#### Отрывок
..............................

Что было нищим, стало несметным. Что сейчас несметно , никогда не было нищим. Я всегда знал, что бедность неиссякаема — и никогда не любил богатства. Тюрьма внутри тюрьмы внутри тюрьмы. Не копи для себя радостей на этой земле, ибо пространство разлагается, а время лукавит, и минуты не столько дают, сколько крадут. Иона, сын мой, не вверяй себя времени, дабы эта река не унесла тебя.
Что было слабым, стало крепким. Я люблю самое хрупкое. Я призрел то, что было ничем. Я прикасаюсь к не имеющему субстанции, и где ее нет, там Я пребываю”.
Восходит великое солнце, капли росы сапфирами сверкают в траве, и листья деревьев трепещут вослед бесшумно улетающему голубю.
Примечания
1
Список книг, опубликованных при жизни Мертона, в предлагаемой хронологии далеко не полон.

..............................

#### Ваша задача
Ответьте по отрывку на следующие вопросы.
(a) Каким именем назван сын, к которому обращается говорящий?
(b) С чем сравниваются капли росы в траве?
(c) Что сказано в примечании о списке книг, опубликованных при жизни Мертона?

#### Собранные данные

..............................

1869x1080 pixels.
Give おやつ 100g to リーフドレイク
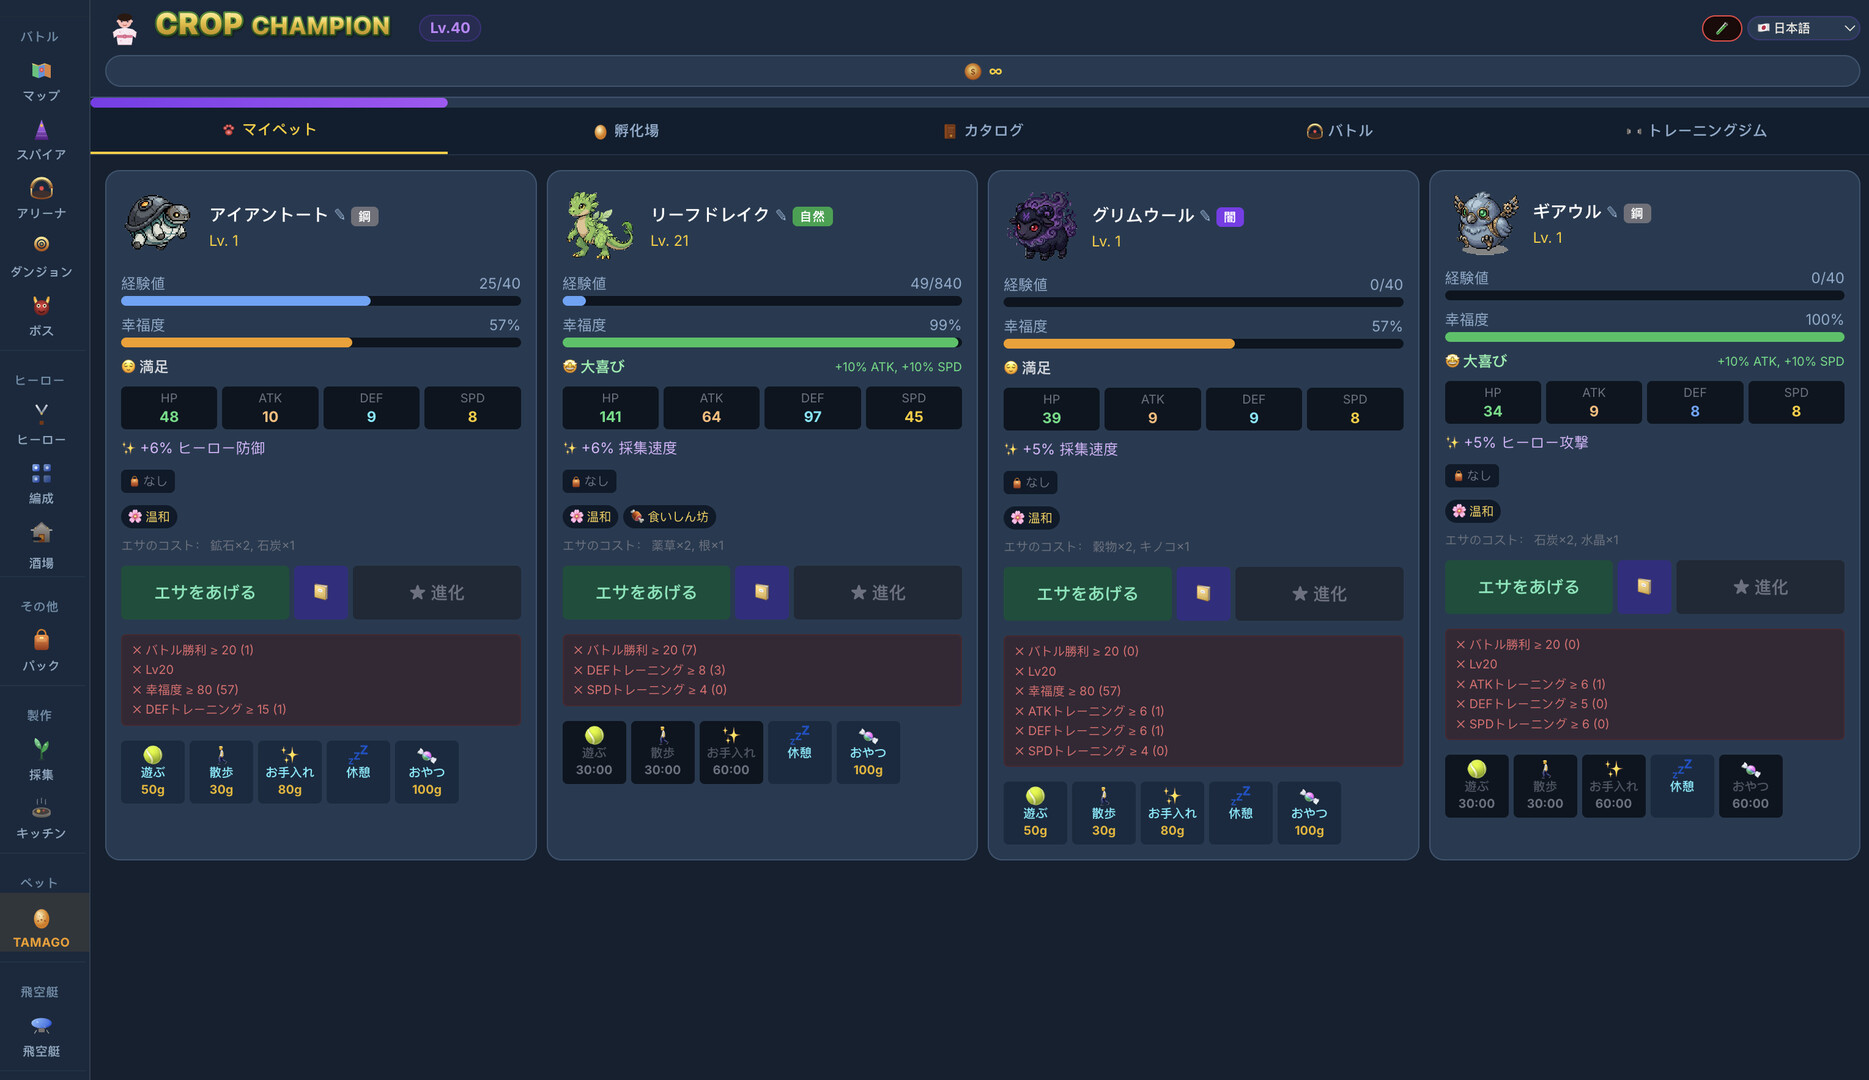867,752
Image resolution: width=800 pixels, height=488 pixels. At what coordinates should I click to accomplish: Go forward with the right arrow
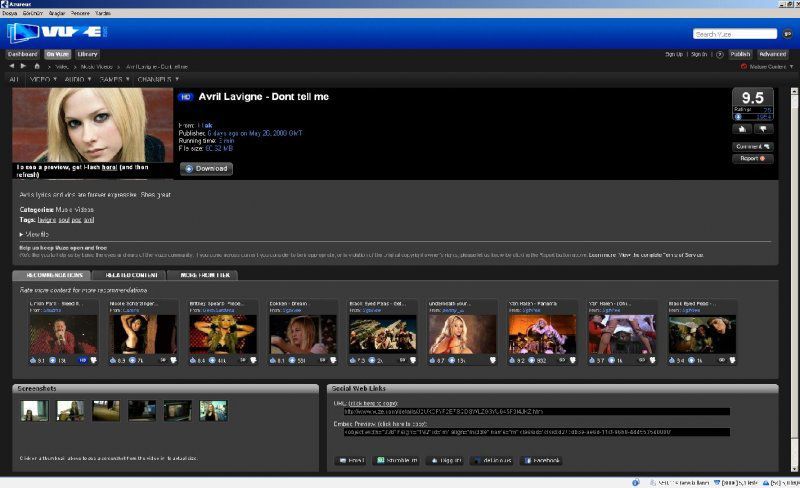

..............................

#### Результат упражнения
(a) Иона.
(b) С сапфирами.
(c) Он далеко не полон.